**Problem description**
Filter this listing down to the lines that contain the word "computer", and copy them.
▼▼▼
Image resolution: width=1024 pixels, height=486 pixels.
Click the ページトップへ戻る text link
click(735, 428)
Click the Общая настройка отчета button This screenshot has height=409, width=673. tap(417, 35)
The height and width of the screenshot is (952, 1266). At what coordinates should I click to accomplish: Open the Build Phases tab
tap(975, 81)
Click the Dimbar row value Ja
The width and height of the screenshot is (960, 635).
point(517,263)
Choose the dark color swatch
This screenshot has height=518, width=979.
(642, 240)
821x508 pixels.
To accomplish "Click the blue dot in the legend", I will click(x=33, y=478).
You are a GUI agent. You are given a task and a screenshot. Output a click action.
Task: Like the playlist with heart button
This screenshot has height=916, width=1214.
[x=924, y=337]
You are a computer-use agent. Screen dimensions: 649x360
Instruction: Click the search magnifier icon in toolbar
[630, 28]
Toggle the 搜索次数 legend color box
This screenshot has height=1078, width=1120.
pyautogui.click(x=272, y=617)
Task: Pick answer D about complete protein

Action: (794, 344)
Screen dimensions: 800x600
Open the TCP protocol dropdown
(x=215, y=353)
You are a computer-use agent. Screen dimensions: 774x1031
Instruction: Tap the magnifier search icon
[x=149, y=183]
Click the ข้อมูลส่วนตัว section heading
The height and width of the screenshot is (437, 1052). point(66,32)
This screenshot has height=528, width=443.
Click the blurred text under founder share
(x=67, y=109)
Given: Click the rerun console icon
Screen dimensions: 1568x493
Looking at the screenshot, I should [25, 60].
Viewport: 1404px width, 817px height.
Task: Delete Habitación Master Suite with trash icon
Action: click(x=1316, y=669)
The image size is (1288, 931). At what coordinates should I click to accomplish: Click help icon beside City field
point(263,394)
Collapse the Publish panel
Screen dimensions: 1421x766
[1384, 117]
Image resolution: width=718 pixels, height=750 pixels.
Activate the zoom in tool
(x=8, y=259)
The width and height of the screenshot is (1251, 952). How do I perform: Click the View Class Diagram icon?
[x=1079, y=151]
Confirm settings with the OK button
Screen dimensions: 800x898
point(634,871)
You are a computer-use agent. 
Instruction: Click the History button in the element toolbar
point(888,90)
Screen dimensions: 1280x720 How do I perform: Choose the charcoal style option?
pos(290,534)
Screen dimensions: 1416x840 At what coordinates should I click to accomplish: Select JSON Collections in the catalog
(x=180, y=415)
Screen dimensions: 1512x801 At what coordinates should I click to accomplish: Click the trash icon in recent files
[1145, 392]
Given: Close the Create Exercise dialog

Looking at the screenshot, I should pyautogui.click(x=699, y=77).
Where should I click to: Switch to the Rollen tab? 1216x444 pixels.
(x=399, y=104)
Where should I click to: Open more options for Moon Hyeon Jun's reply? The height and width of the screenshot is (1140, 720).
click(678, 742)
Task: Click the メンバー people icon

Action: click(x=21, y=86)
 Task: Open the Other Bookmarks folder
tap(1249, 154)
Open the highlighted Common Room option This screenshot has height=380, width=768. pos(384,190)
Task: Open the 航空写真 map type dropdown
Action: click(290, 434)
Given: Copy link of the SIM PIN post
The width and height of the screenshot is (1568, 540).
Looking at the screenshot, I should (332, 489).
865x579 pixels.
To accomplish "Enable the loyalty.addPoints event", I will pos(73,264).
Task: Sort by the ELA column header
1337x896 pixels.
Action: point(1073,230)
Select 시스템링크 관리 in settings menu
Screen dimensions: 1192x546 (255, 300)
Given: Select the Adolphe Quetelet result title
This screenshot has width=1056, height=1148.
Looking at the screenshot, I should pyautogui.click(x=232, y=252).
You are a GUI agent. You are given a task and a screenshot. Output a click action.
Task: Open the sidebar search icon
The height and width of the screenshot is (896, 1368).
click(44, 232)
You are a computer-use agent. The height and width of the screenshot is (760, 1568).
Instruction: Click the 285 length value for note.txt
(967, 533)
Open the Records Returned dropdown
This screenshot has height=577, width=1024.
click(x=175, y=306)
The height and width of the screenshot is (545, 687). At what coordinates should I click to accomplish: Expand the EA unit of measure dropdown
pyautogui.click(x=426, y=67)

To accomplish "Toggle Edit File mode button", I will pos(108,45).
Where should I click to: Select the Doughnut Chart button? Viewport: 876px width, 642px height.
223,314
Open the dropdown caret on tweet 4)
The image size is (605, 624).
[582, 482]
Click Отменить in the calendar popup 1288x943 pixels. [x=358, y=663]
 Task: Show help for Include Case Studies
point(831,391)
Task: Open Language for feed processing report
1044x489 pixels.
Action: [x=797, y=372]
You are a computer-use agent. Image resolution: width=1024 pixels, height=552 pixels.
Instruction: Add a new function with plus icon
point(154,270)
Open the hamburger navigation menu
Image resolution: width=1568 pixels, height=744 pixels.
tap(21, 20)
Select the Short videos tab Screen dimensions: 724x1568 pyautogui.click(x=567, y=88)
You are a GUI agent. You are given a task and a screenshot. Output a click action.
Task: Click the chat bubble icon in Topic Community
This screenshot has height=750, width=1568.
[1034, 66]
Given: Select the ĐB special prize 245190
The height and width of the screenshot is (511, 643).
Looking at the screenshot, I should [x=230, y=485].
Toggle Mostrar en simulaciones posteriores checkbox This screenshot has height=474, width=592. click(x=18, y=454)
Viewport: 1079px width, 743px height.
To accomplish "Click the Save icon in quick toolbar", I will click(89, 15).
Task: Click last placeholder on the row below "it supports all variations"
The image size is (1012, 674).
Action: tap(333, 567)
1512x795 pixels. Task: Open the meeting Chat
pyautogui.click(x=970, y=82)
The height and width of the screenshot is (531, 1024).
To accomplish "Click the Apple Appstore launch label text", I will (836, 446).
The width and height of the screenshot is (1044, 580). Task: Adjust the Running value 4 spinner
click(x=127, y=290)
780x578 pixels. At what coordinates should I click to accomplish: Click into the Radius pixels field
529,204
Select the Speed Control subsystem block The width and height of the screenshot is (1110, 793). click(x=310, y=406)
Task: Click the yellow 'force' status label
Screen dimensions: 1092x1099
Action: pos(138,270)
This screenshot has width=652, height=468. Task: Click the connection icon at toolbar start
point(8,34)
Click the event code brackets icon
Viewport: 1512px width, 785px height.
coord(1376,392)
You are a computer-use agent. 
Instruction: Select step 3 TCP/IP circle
▲▲▲
**Task result**
You are a computer-use agent. Screen dimensions: 649x360
You are a computer-use agent. Screen dimensions: 774x1031
You are a computer-use agent. 
You are a computer-use agent. The height and width of the screenshot is (760, 1568).
You are a computer-use agent. Image resolution: width=1024 pixels, height=552 pixels.
You are a computer-use agent. 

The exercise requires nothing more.